Well, whenever we experience feelings of acceptance or admiration or affection we, in effect, experience the sensations of life rummaging through us: motivation, energy, positive sense of self and the like. The stronger the connection, (the more life siphoned through it) the more difficult it is to sever.
As we continued to talk, the plumber eventually asked what I did for a living and I told him I was in ministry. As I already knew what he did for a living—he fixes my toilet—a more natural segue was to ask him about his spiritual background or where he went to church or something pastoral like that.

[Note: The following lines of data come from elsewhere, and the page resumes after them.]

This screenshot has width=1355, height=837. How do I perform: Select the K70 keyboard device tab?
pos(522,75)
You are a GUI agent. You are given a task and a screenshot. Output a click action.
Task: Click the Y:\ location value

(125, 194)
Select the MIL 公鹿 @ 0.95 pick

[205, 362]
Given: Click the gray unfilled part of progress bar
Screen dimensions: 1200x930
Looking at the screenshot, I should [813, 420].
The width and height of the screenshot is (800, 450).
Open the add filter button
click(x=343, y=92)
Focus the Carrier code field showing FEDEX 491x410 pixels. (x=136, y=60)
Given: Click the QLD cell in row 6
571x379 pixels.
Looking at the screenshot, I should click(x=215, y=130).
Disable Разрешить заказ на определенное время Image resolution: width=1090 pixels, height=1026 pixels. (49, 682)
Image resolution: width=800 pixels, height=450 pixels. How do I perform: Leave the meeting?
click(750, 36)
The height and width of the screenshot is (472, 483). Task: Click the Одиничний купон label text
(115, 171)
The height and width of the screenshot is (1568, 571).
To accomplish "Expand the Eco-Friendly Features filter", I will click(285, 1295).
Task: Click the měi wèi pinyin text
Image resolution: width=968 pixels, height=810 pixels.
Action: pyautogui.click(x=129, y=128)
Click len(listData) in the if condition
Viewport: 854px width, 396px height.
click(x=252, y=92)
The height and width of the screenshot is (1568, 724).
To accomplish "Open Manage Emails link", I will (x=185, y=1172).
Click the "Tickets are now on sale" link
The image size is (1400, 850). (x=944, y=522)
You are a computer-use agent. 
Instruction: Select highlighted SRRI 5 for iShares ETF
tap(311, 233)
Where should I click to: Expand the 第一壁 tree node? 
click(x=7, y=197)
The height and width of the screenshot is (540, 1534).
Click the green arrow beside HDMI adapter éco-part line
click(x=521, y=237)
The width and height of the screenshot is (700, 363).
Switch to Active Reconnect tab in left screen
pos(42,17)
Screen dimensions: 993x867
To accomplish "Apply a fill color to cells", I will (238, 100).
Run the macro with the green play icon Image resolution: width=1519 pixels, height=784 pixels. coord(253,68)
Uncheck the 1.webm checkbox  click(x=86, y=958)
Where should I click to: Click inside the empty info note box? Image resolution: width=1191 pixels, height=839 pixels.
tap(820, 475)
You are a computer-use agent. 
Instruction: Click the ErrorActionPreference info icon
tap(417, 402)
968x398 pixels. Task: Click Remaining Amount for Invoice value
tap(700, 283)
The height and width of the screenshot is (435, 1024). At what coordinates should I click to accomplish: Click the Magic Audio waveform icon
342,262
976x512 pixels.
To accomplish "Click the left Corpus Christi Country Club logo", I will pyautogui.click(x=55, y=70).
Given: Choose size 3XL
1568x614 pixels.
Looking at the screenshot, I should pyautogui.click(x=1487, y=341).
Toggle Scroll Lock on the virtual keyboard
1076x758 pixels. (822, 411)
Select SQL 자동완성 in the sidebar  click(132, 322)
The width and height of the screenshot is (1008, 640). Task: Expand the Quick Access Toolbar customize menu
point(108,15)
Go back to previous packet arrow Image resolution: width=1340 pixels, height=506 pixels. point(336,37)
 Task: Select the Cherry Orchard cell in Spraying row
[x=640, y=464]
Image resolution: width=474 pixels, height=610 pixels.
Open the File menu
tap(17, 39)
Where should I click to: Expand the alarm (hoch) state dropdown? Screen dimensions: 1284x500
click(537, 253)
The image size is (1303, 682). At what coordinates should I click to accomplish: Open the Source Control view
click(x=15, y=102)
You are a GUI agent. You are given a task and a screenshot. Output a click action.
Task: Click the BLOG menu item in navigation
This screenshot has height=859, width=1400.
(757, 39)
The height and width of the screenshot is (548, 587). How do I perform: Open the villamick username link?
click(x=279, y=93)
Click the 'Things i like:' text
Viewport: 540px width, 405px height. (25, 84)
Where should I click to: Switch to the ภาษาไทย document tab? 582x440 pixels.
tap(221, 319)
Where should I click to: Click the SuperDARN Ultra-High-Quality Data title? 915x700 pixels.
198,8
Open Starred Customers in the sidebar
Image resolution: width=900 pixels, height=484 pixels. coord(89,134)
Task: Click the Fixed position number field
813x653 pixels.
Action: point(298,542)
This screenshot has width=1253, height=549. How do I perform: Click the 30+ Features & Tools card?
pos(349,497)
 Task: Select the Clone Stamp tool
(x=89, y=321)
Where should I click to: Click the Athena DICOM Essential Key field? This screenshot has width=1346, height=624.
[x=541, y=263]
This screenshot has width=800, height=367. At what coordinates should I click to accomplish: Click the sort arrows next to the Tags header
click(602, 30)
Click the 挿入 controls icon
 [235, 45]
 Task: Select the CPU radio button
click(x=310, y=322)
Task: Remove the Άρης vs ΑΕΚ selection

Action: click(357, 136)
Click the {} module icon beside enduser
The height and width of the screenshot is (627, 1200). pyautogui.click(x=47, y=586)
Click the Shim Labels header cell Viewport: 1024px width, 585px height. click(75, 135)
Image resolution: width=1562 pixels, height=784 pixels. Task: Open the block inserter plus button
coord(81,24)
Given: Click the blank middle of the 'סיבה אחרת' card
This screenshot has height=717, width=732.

But let’s pause, because this choice to begin moving the conversation toward the gospel has some implications. The choice to point the discussion in a spiritual direction - toward Christ - typically involves a willingness to sever an emotional or relational connection, a willingness to cut yourself off from a source of life.
Hmm, severing oneself off from a source of life, that sounds like the definition of death. Yes, in a small way it is. Heck, I felt a connection with the plumber and I had only known him for twenty minutes. To risk a relationship in sharing the gospel or standing up for one’s faith is to risk a death—at least in the emotional, social and relational sense. And it is in this sense that we all get to be martyrs. Which is good because we are all called to be martyrs; when Jesus calls us to “be his witnesses,” the word he uses for witness is marturion from whence we get the word martyr.
When you expand the definition of death to include emotional, relational or social death; or the death of a career, upward mobility or academic advancement; or the death of your reputation, your respect, your influence, or your authority; or the death of a friendship or social circle, this is when you realize that it isn’t necessary to move to Algeria in order to be a martyr.